## REQUIREMENT
Would you return exactly the lines below from the line with "How do I perform: Click" through the line with "This screenshot has width=1184, height=666.", both included, and nothing else, leaving out the pictures?

Items from a data source:
•••••

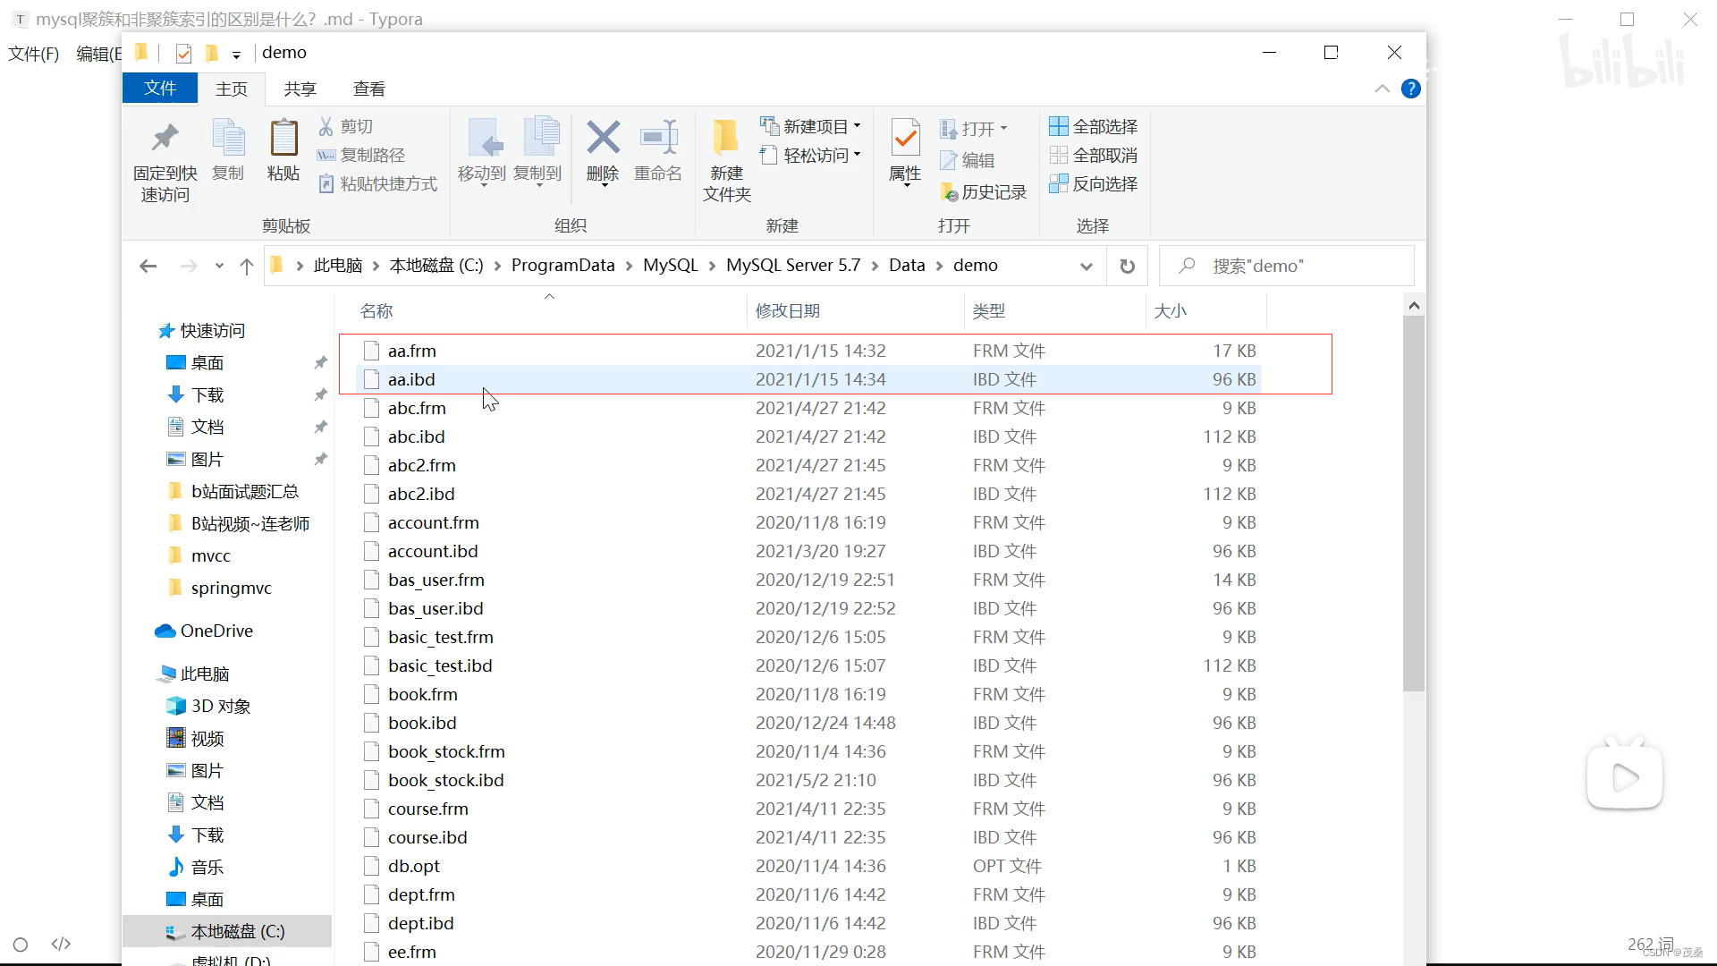
Task: Click Select None (全部取消) option
Action: click(x=1094, y=155)
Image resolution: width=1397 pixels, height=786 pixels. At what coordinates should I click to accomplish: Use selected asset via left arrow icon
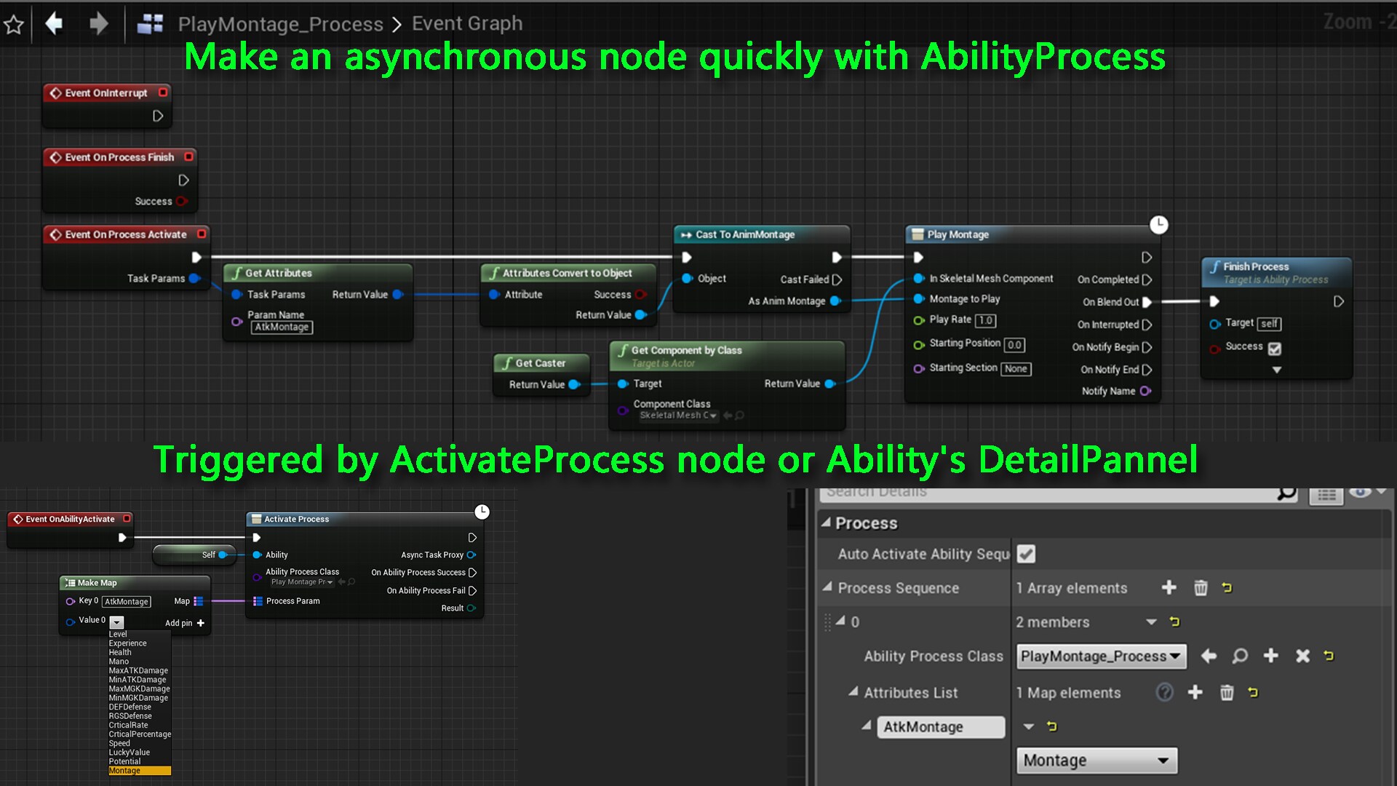[x=1209, y=656]
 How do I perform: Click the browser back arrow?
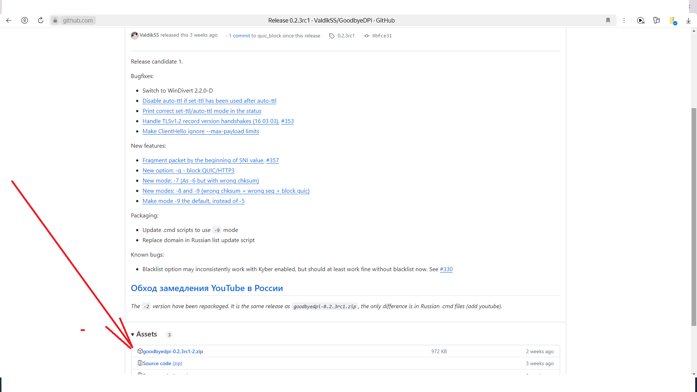pyautogui.click(x=9, y=20)
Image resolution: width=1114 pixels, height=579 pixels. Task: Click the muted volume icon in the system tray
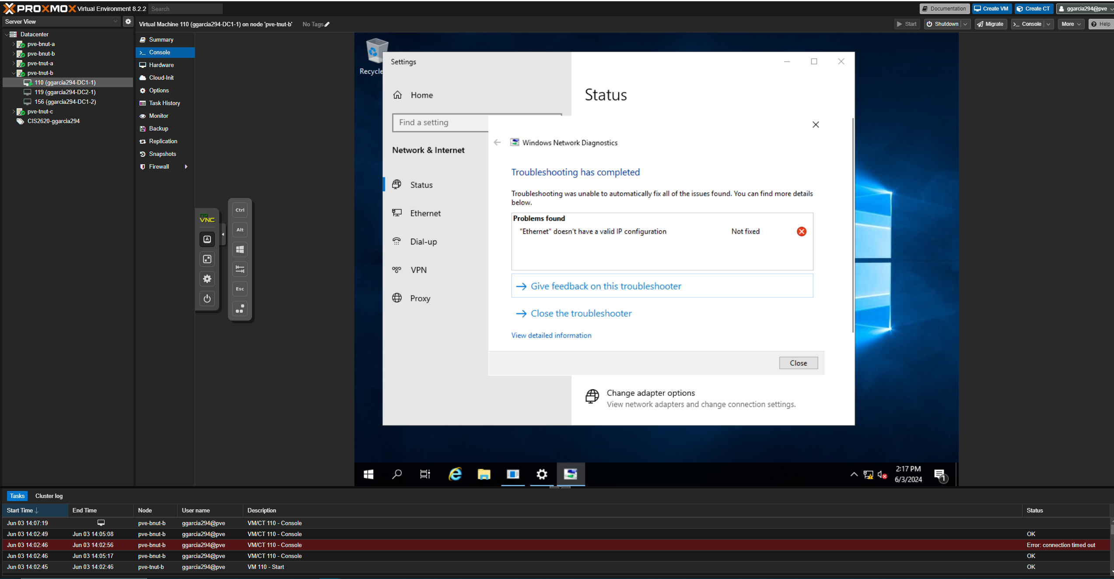[x=881, y=474]
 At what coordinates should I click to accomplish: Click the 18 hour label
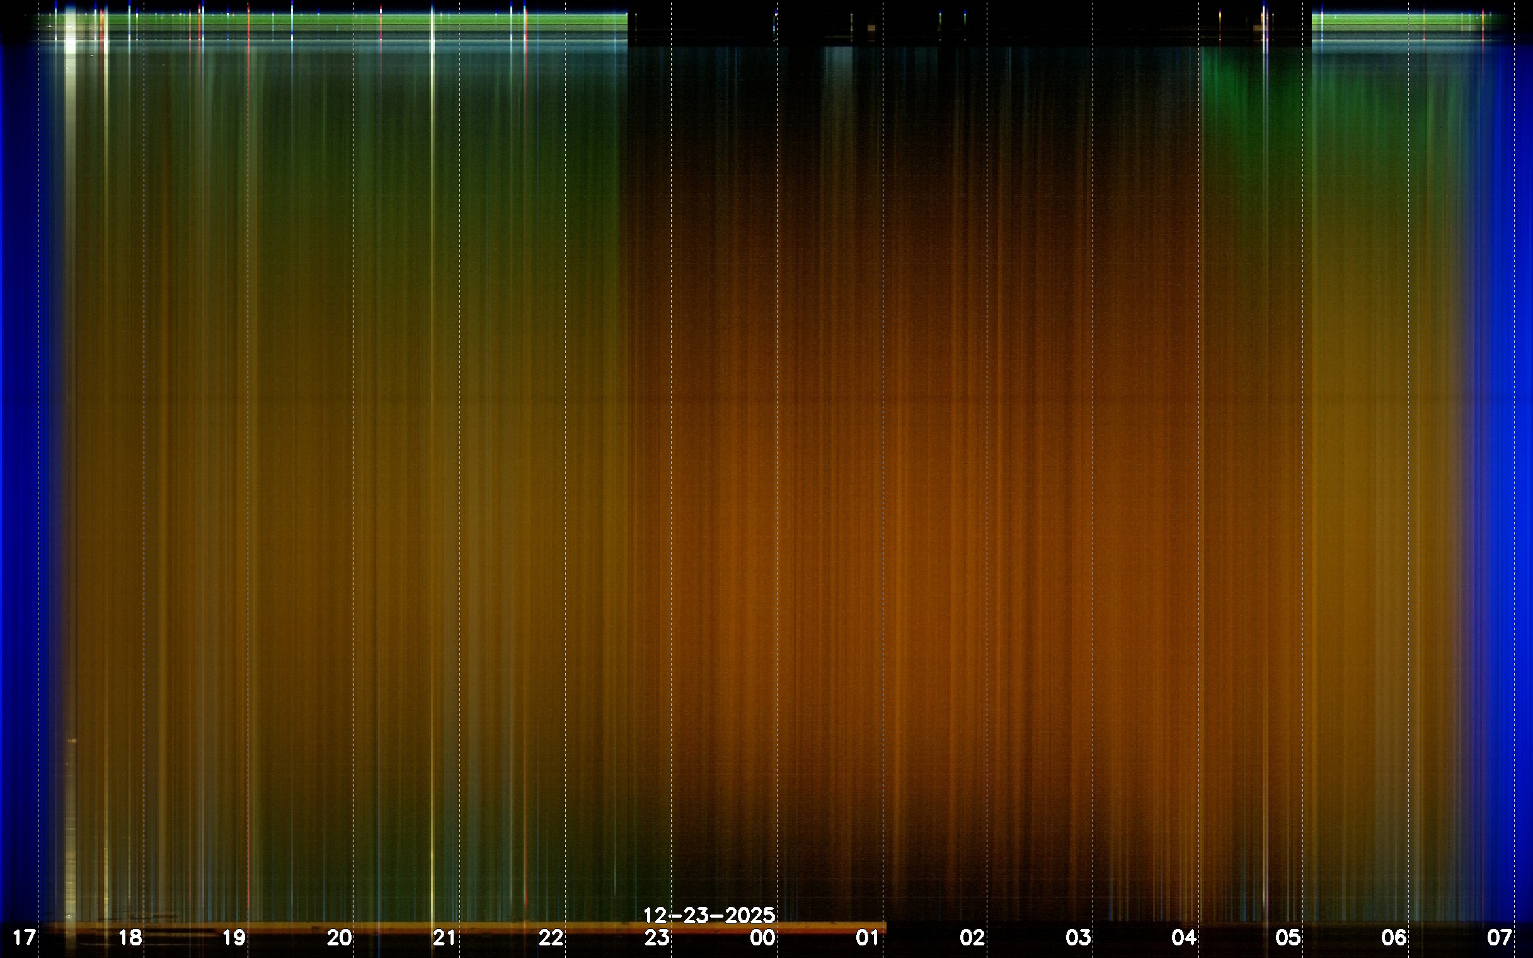pyautogui.click(x=130, y=937)
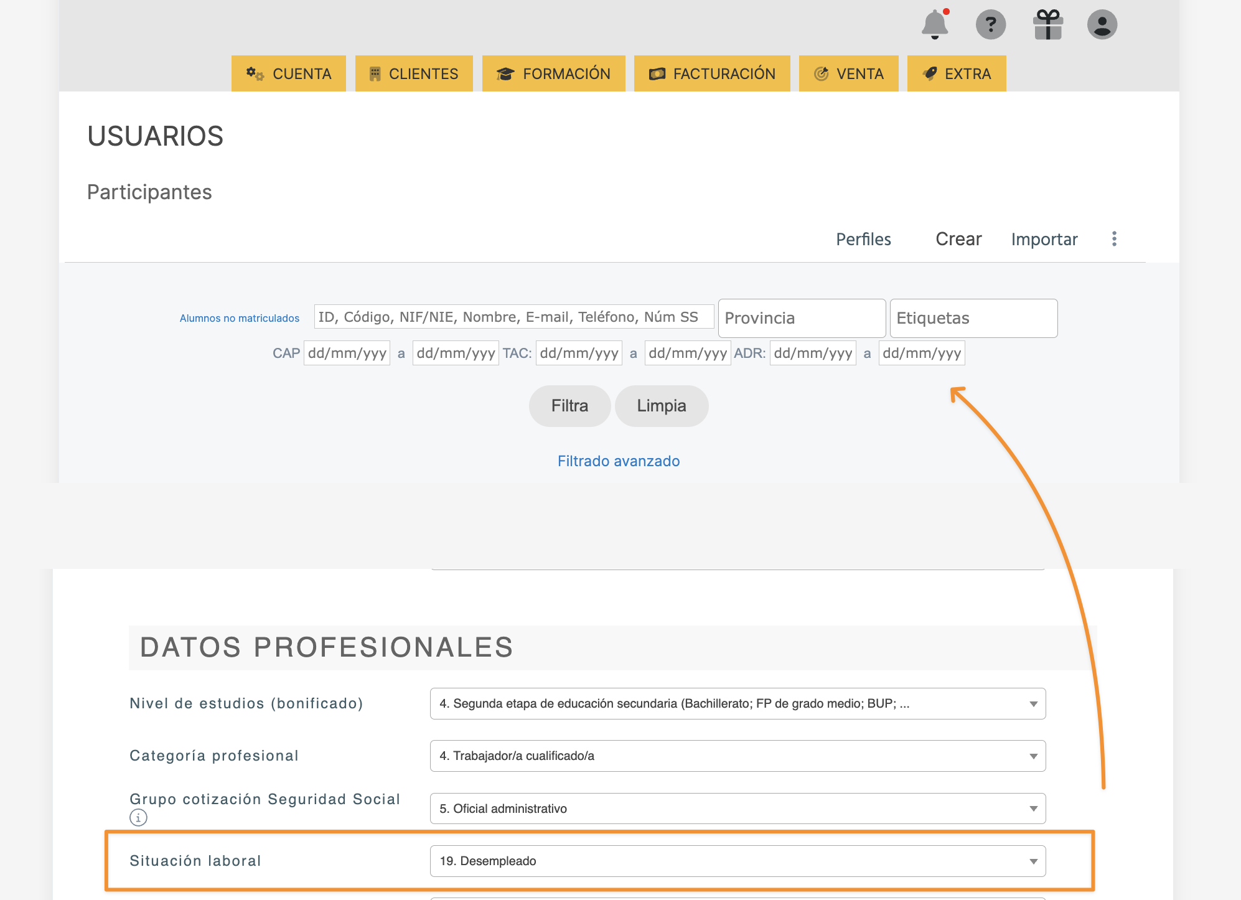Open the FORMACIÓN menu tab
The height and width of the screenshot is (900, 1241).
click(553, 73)
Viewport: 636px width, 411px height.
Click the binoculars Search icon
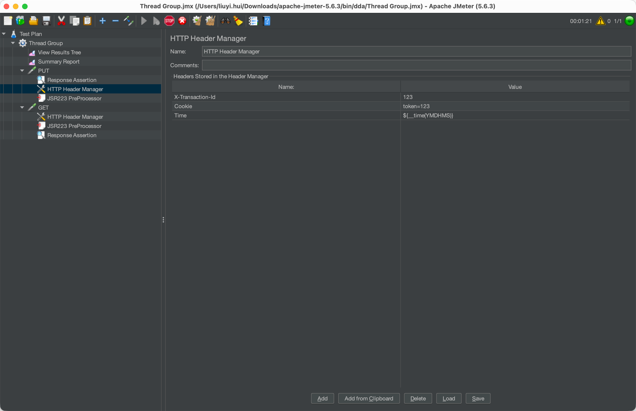coord(225,21)
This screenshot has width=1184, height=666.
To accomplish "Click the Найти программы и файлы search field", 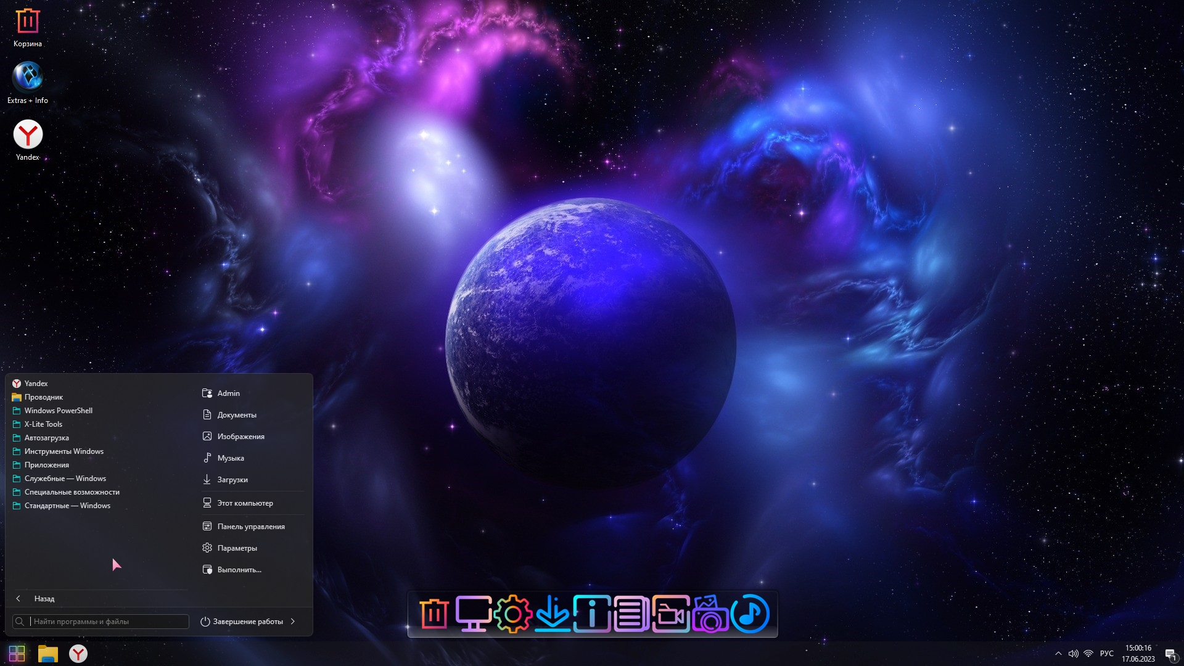I will [x=108, y=622].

•••••

## REPLY TO THE TASK
 How do I perform: Click the browser back arrow?
pyautogui.click(x=9, y=20)
Image resolution: width=1114 pixels, height=579 pixels. Task: Click the muted volume icon in the system tray
[x=881, y=474]
 At what coordinates should I click to accomplish: Click the 18 hour label
pyautogui.click(x=130, y=937)
Open the FORMACIÓN menu tab
The height and width of the screenshot is (900, 1241).
click(553, 73)
Viewport: 636px width, 411px height.
Click the binoculars Search icon
coord(225,21)
This screenshot has width=1184, height=666.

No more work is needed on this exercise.